By default, smp affinity masks are set to a single cpu, which means if a high
priority realtime process runs on that cpu and does not yield, it will block the
irq from being processed, even if there are idle cpus in the system. If the irq
being blocked is the SCSI disk, that can result in a system lock up.
By setting the irq smp_affinity mask to all cpus, you allow the IRQ threads to
run on the idle cpus. This avoids the issue.
IBM has created a irqbindall init script as part of its realtime utilities
package.

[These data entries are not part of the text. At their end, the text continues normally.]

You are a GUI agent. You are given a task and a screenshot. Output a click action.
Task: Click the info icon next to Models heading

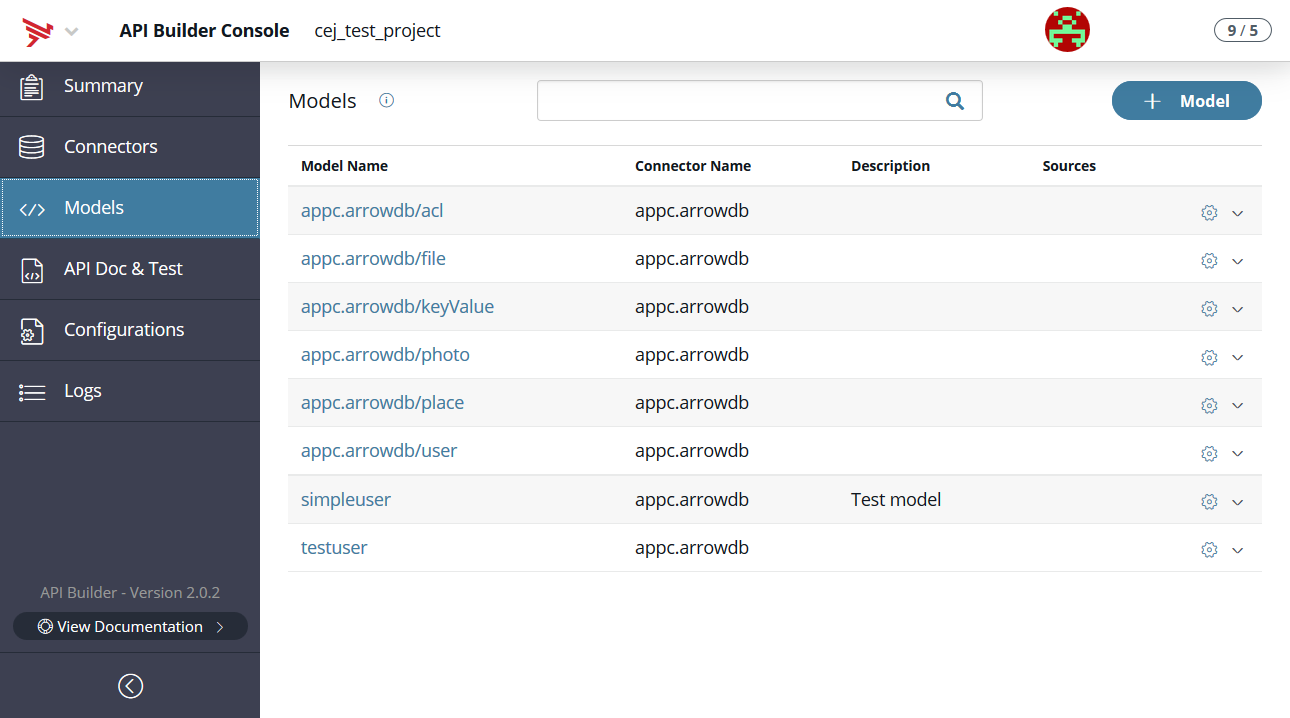[x=386, y=100]
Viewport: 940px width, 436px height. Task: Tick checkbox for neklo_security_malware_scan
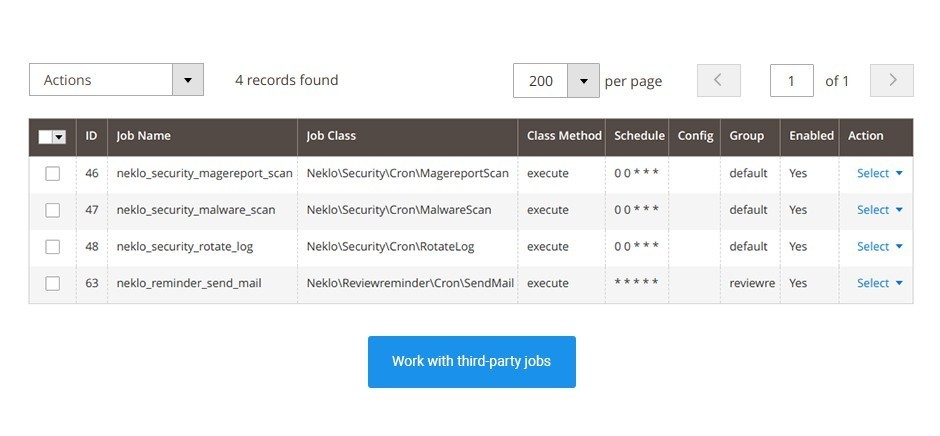53,211
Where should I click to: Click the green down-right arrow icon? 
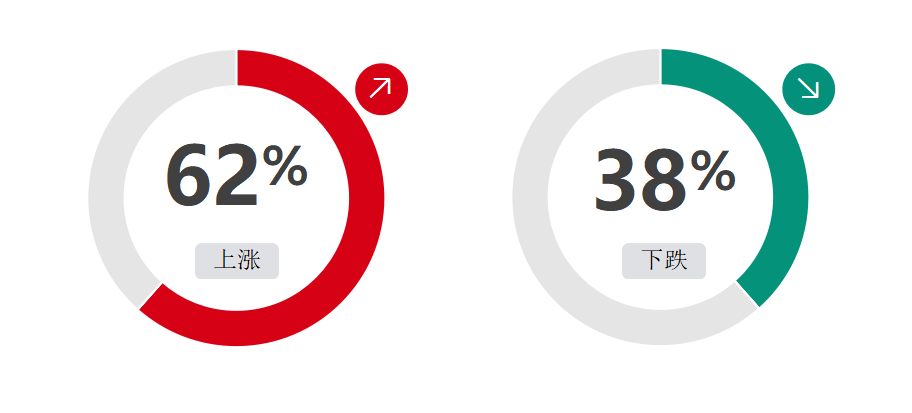808,88
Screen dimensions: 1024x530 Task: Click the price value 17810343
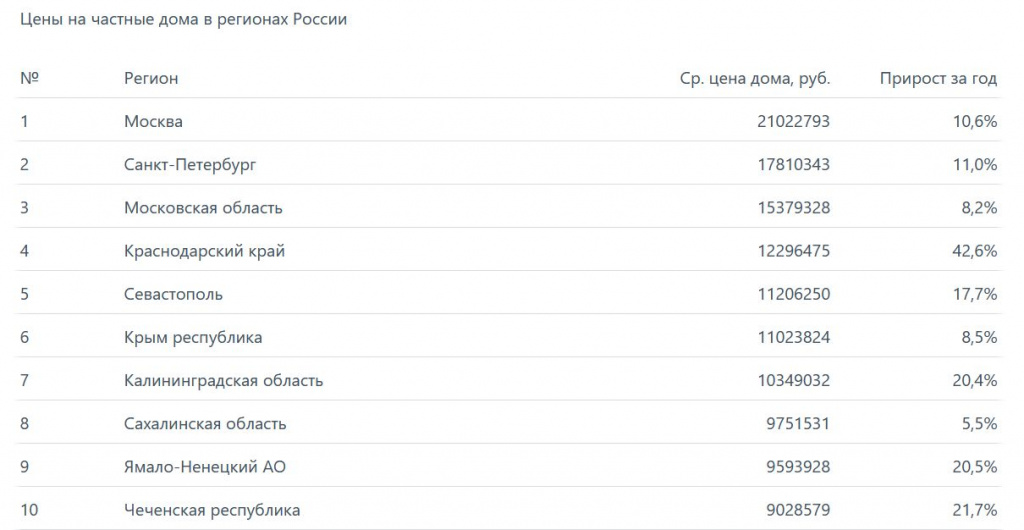coord(793,164)
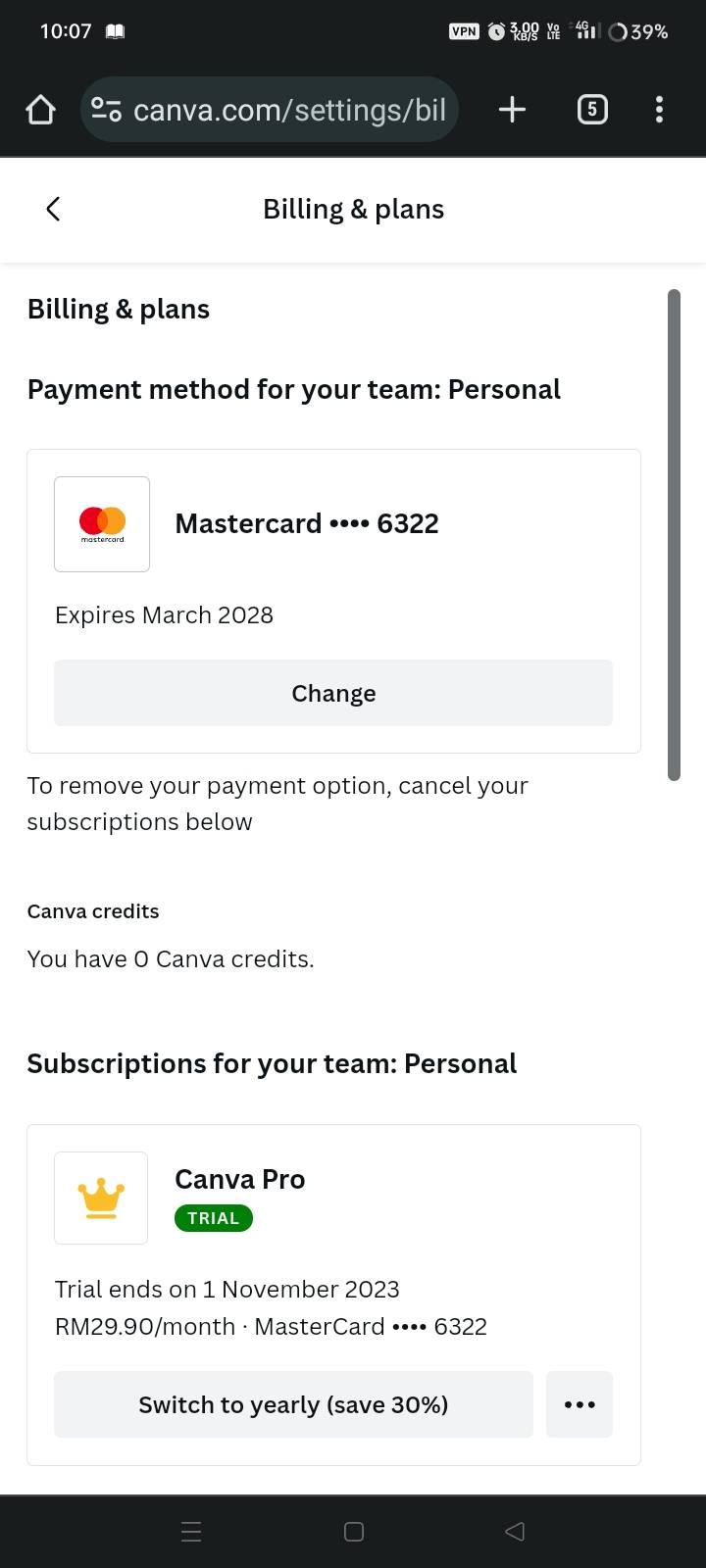Open a new tab with plus icon
Image resolution: width=706 pixels, height=1568 pixels.
click(x=512, y=110)
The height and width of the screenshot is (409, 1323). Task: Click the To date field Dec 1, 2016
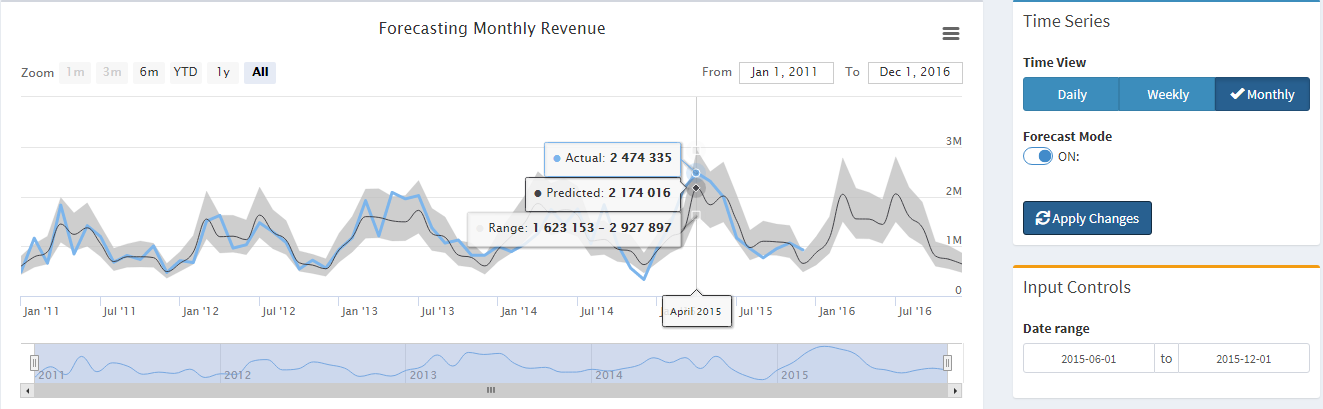pyautogui.click(x=915, y=72)
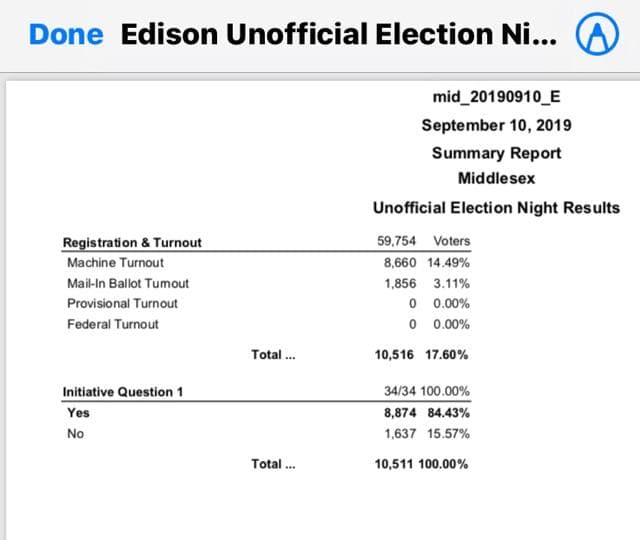This screenshot has width=640, height=540.
Task: Select the Registration & Turnout section header
Action: [x=132, y=242]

RedHat should consider including this init script to avoid this issue.
Created attachment 154889 [details]
irqbindall init script
----- Additional Comments From email@example.com (prefers email at firstname.lastname@example.org) 2007-05-21 17:03 EDT -------
From the discussion on the call, LTC is going to try to re-work irqbindall.sh
into the irqbalance one shot script.
Created attachment 155146 [details]
----- Additional Comments From email@example.com (prefers email at firstname.lastname@example.org) 2007-05-21 22:08 EDT -------
First pass changes to irqbalance init script
First pass change to the irqbalance init script to provide irqbindall.sh like
1) Add reset_mask function that sets the irqs smp_affinity mask back to all
cpus when irqbalance is stopped
2) Check the /etc/sysconfig/irqbalance config file for RT_BINDALL=yes and avoid
starting irqbalance in that case.
I'm sure this isn't completely optimal, but gives us something to start with.
Neil: Your thoughts?
I think the idea for the feature is a fine one, but I think mechanically its
just bit shy of the mark.
1) the use of RT_BINDALL messes with the way the service infrastrucuture
behaves. If I understand the purpose of the RT_BINDALL variable correctly, its
intent is to prevent irqbalance from actually running, and force it to not make
any changes to any irq's cpu affinity, presumably so that an external script can
configure the the cpu affinity for all the interrupts. If that is the case,
then I think the appropriate course of action is to use the ONESHOT environment
variable to indicate that irqbalance wil run once and exit (and fix up the the
service locks appropriately), and then use a second environment variable to
point to a set of files that define the irqbalance per-irq affinity.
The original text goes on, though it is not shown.